▶ Given data:
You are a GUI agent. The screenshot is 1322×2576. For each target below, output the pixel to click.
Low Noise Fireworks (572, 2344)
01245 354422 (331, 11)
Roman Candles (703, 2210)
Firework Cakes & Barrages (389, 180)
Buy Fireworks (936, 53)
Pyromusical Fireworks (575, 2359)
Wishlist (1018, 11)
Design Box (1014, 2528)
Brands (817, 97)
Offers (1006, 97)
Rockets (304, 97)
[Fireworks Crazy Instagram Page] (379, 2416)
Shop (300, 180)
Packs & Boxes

▶ What you need to do:
Return the line that contains "Low Noise Fireworks (572, 2344)", along with every line after it in the data above, exactly and with nothing else.

▶ Answer for the task:
Low Noise Fireworks (572, 2344)
01245 354422 (331, 11)
Roman Candles (703, 2210)
Firework Cakes & Barrages (389, 180)
Buy Fireworks (936, 53)
Pyromusical Fireworks (575, 2359)
Wishlist (1018, 11)
Design Box (1014, 2528)
Brands (817, 97)
Offers (1006, 97)
Rockets (304, 97)
[Fireworks Crazy Instagram Page] (379, 2416)
Shop (300, 180)
Packs & Boxes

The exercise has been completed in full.